What is astonishing to me is that New Hampshire continues to use precisely the same Diebold Optical Scan model - 1.94w - on which Hursti first demonstrated his insider attack.

What compounds my astonishment is that last autumn, Hursti presented the
details of that exploit in person to the New Hampshire State House
Subcommittee on Election Equipment - and yet the state still decided to
keep running its elections on precisely that model of Diebold equipment!

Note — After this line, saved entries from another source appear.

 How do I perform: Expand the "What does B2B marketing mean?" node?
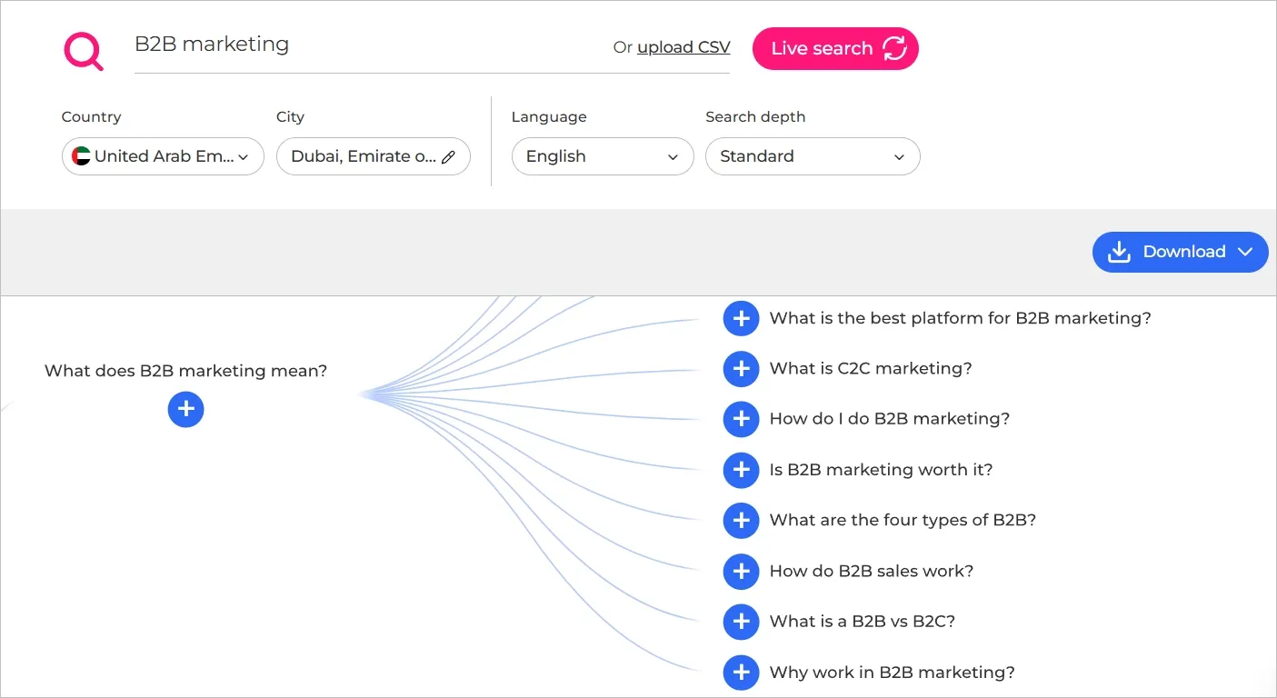tap(185, 410)
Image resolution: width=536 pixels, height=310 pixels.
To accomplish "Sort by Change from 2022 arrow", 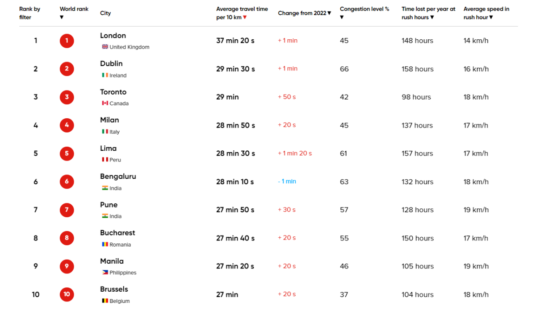I will coord(329,13).
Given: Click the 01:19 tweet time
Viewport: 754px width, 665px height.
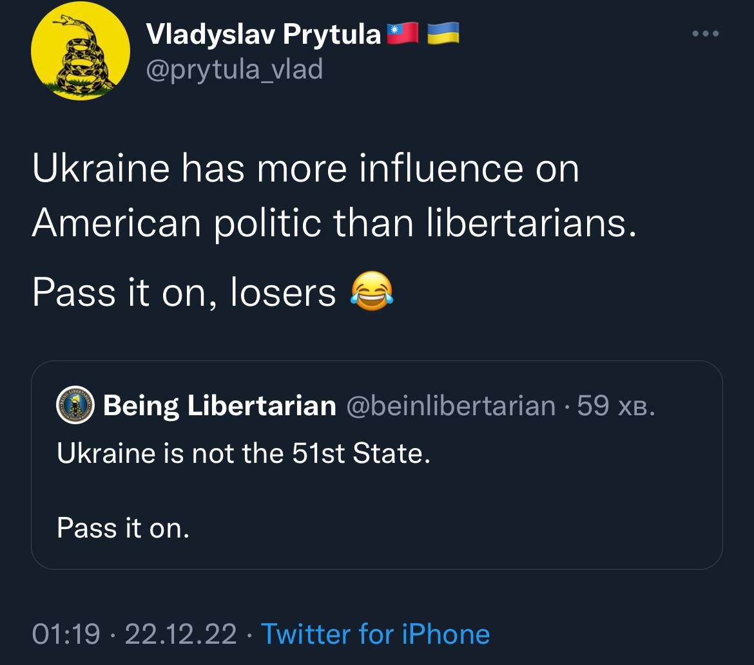Looking at the screenshot, I should 66,634.
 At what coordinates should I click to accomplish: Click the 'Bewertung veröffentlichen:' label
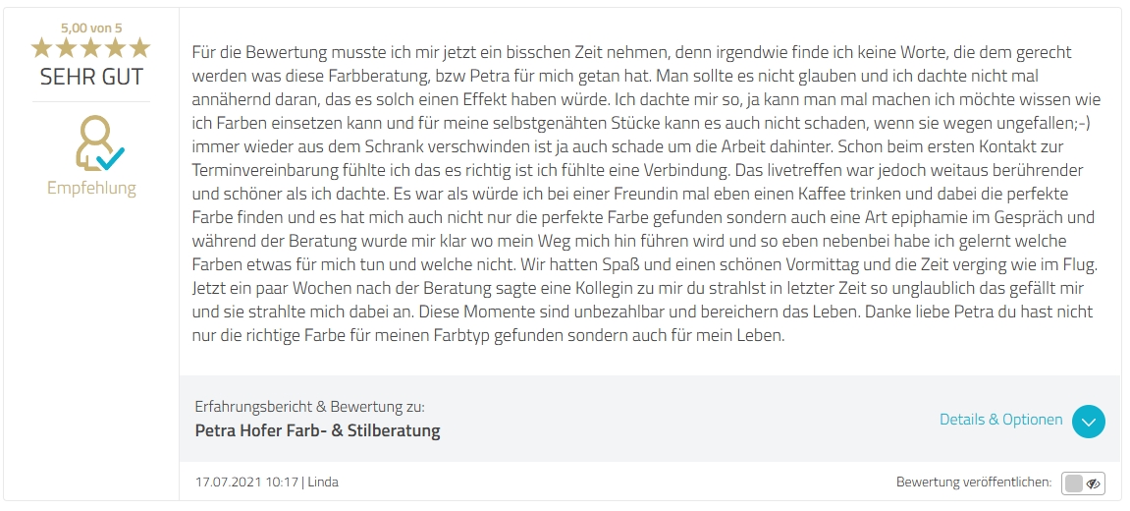(x=973, y=483)
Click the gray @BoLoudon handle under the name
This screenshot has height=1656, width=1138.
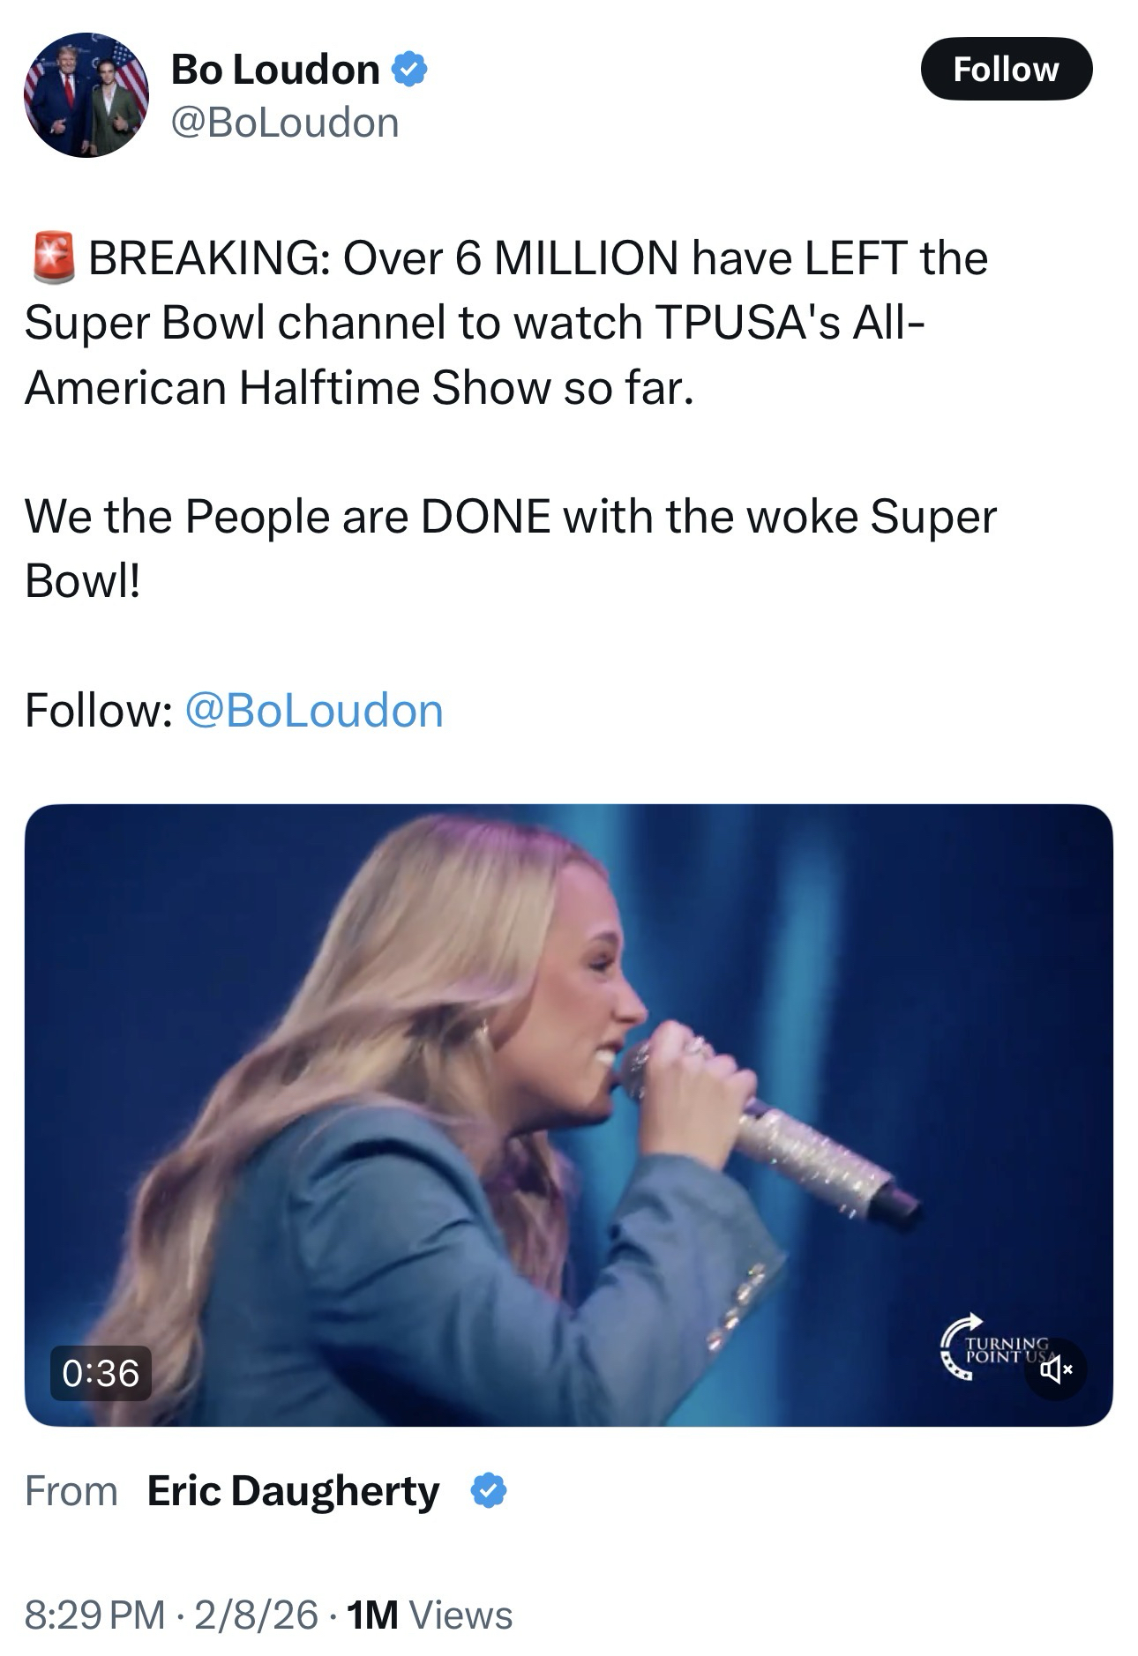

Finally, although I did my best to convince New Hampshire legislators in my
own testimony there last September, they also decided not to pioneer the
UBS mandatory in-precinct election-night hand-count audit of a random 10%
sample of all ballots.

This is a remarkable situation, so again let me recap: first, Hursti
personally explained to New Hampshire officials how their specific election
equipment could be manipulated by insiders (oh, say - just hypothetically -
at LHS)in such as way as to change the outcome of an election, while at the
same time producing fraudulent poll tapes that confirm the mistabulation.
The only way to detect Hursti's exploit would of course be to hand-count
the ballots.

Second, New Hampshire also chose to not hand-count a statistically valid
sub-sample of ballots in-precinct on election night - a technique that can
detect accidental or deliberate mistabulation of 1% or more, of both
hand-counted and optical scan ballots, with greater than 99% confidence.
UBS could easily have confirmed - or discounted - allegations that the
unexpected ten point shift from final pre-election polls to election
results in the Democratic primary did not truly reflect the will of the
people of New Hampshire.

Had New Hampshire simply chosen to count a 10% sample of their ballots in
precinct on election night, they could almost certainly have avoided the
need to recount all the Republican and more than half of the Democratic
primary ballots by hand - a week later, in adversarial circumstances, and
under a cloud of suspicion about chain of custody and the legitimacy of
secret vote counting.

Instead New Hampshire chose to continue to rely on secret vote counting by
machine, while at the same time relying completely on the integrity of the
chain of custody of ballots stored out of sight for almost a week before
they were brought back into public view in a different location.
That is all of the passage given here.